Pietro Orlandi e il suo amico inseparabile
di Mauro Fiorucci
La storia di Pietro Orlandi, classe 2000, ragazzo proveniente dalla scuola calcio dell’Asd Tavernelle dovrebbe essere da esempio per molti giovani calciatori di oggi che giocano al calcio pensando di ottenere la gloria senza sacrifici e magari con qualche “aiutino”. Pietro, già da bambino sceglie come suo migliore amico il pallone, passa giornate intere con lui sul giardino sotto casa e tocca il cielo con un dito quando suo padre Marco e sua madre Marta gli regalano una porta per tirarci i rigori, proprio come quella di Buffon.
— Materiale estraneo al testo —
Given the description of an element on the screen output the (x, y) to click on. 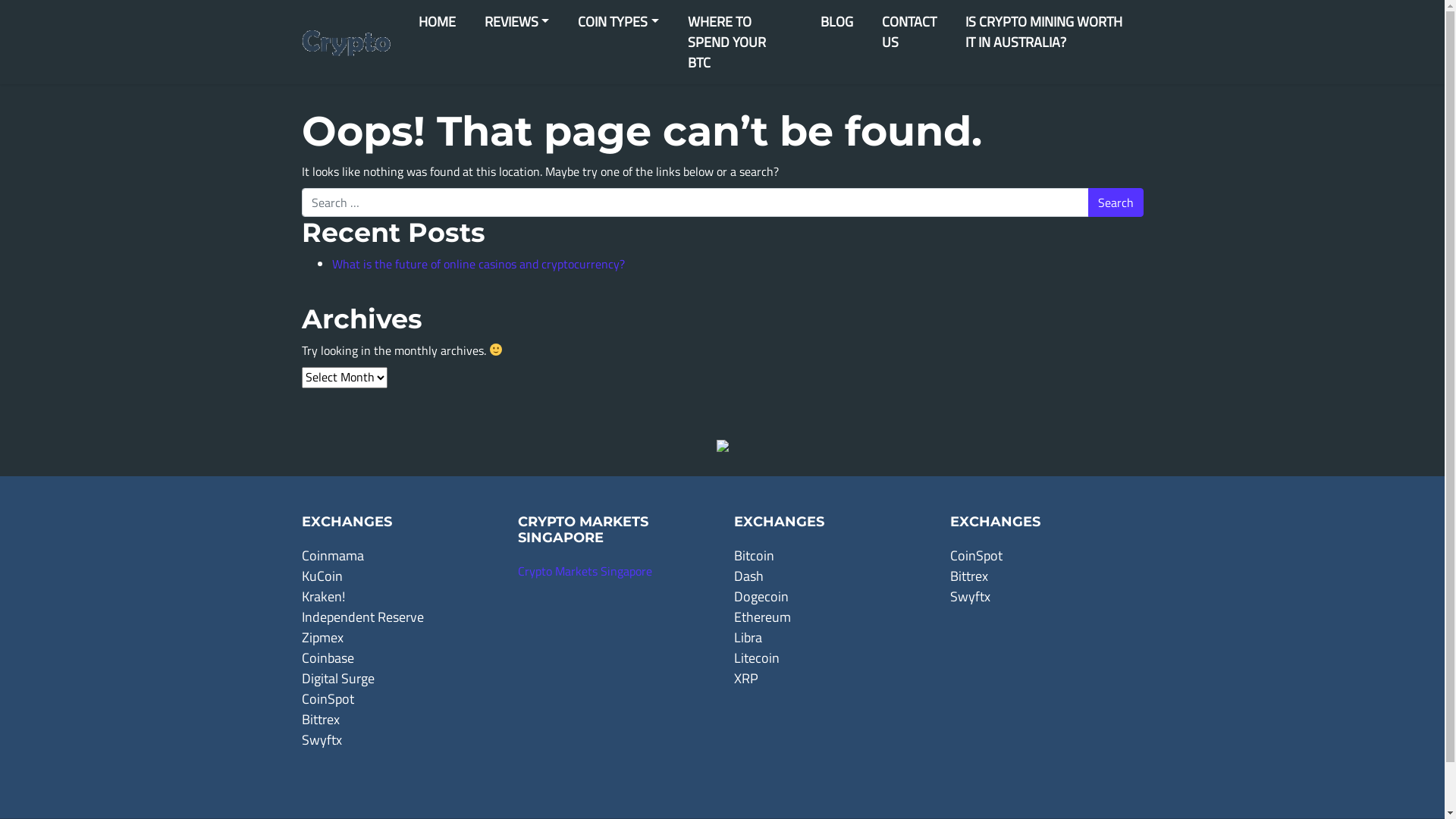
Coinbase Element type: text (327, 657)
Zipmex Element type: text (322, 637)
XRP Element type: text (746, 678)
Ethereum Element type: text (762, 616)
CONTACT US Element type: text (908, 31)
Digital Surge Element type: text (337, 678)
CoinSpot Element type: text (327, 698)
REVIEWS Element type: text (517, 21)
Search Element type: text (1114, 202)
IS CRYPTO MINING WORTH IT IN AUSTRALIA? Element type: text (1046, 31)
Dash Element type: text (748, 575)
Litecoin Element type: text (756, 657)
Coinmama Element type: text (332, 555)
Bittrex Element type: text (968, 575)
What is the future of online casinos and cryptocurrency? Element type: text (478, 263)
HOME Element type: text (437, 21)
Bitcoin Element type: text (754, 555)
CoinSpot Element type: text (975, 555)
Swyftx Element type: text (321, 739)
Libra Element type: text (748, 637)
KuCoin Element type: text (321, 575)
Bittrex Element type: text (320, 719)
Swyftx Element type: text (969, 596)
Kraken! Element type: text (323, 596)
Independent Reserve Element type: text (362, 616)
Dogecoin Element type: text (761, 596)
BLOG Element type: text (836, 21)
WHERE TO SPEND YOUR BTC Element type: text (739, 42)
COIN TYPES Element type: text (618, 21)
Crypto Markets Singapore Element type: text (584, 570)
Given the description of an element on the screen output the (x, y) to click on. 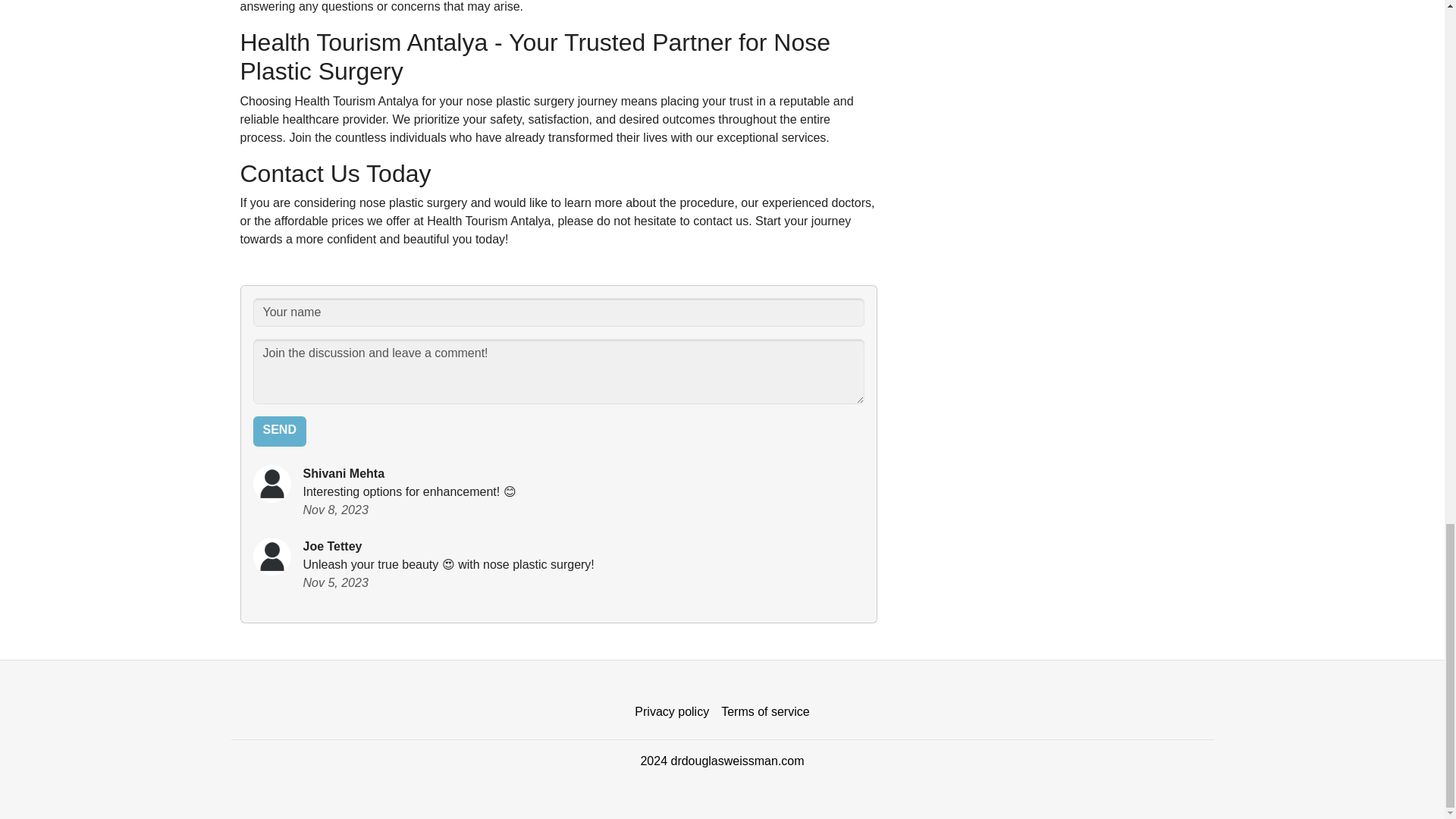
Terms of service (764, 711)
Privacy policy (671, 711)
Send (279, 431)
Send (279, 431)
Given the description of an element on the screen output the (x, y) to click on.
L’emozione più grande per lui è vedere quella rete che si gonfia proprio come la fanno gonfiare in tv i suoi idoli bianconeri della Juventus. Il suo sogno si avvera a 5 anni quando comincia a giocare a calcio nei “piccoli amici” del Tavernelle, in una vera squadra, con i compagni e il mister. Passano gli anni, Pietro calca tutti i campi della provincia, arrivando alla categoria esordienti e lasciando il segno dovunque passi. Tutti si ricordano di lui, per le sue capacità calcistiche ma soprattutto per la sua umiltà e il suo altruismo. Si ricorda anche il Perugia calcio di Pietro, tant’è che l’entourage di Santopadre acquisisce le sue prestazioni portandolo via da Tavernelle e affidandolo a mister Tomassoli che lo “adotta” per un nuovo percorso stimolante ma pieno di sacrifici. Già, sacrifici, una parola che molti ragazzi non conoscono e non sono disposti a conoscere. Pietro no, Pietro è diverso, pur di giocare e coltivare la sua passione si fa in quattro tra scuola, studio, famiglia e allenamenti. La sua giornata comincia presto, alle 6 passa l’autobus che lo deve portare a scuola, pochi minuti per il pranzo e poi subito a studiare al bar dell’antistadio in attesa dell’allenamento che terminerà in tarda serata. Ogni giorno così, senza mai una pausa. Passano 4 anni, Pietro gioca ancora nel Perugia di mister Petrini, negli allievi nazionali, a dire la verità oggi ha ottenuto la sua prima convocazione nella primavera, ma Pietro non è tipo da montarsi la testa per una cosa del genere, a lui basta passare più tempo possibile con il suo migliore amico: il pallone.
Mister Barbanera, allenatore di Pietro a Tavernelle lo ricorda così: “Pietrino l’ho allenato per 5 anni, cosa ricordo di lui? Tante cose: potrei dilungarmi sui dribbling e i gol che faceva scartando tutti, oppure quando lo mettevo a fare gli uno contro uno con me perché vedevo che con i suoi coetanei si divertiva poco. La cosa che però vorrei rimarcare è l’aspetto umano di Pietro, il suo altruismo quando consolava qualche bambino che non riusciva a fare certi tipi di esercizi e cercava di aiutarlo. Pur essendo molto bravo a giocare e più avanti a livello motorio dei suoi compagni non ha mai fatto “pesare” questa cosa con comportamenti da divo, lui dava lezioni di educazione, rispettava le regole ed era un bambino molto intelligente.” Mister, quale episodio lo ha colpito in particolare di Pietro? “Spesso durante le partite era bersagliato dagli avversari, prendeva botte e spintoni, ma non rispondeva mai alle provocazioni, si rialzava e andava a fare gol. Solo una volta fece una mezza reazione, dopo che per 15 minuti lo avevano preso per un bersaglio. Lo feci uscire e lo rimproverai. Pietro ci rimase male, piangeva per una situazione in cui non ci si era mai trovato ma appena tornati dentro gli spogliatoi mi chiese scusa e mi ringraziò per le parole che gli avevo detto in panchina.”
Questa storia impartisce una bella lezione di vita: per giocare a calcio a buoni livelli occorre tecnica, sacrificio e dedizione ma soprattutto serve una testa dotata di grande intelligenza. Grazie Pietro per avercelo insegnato.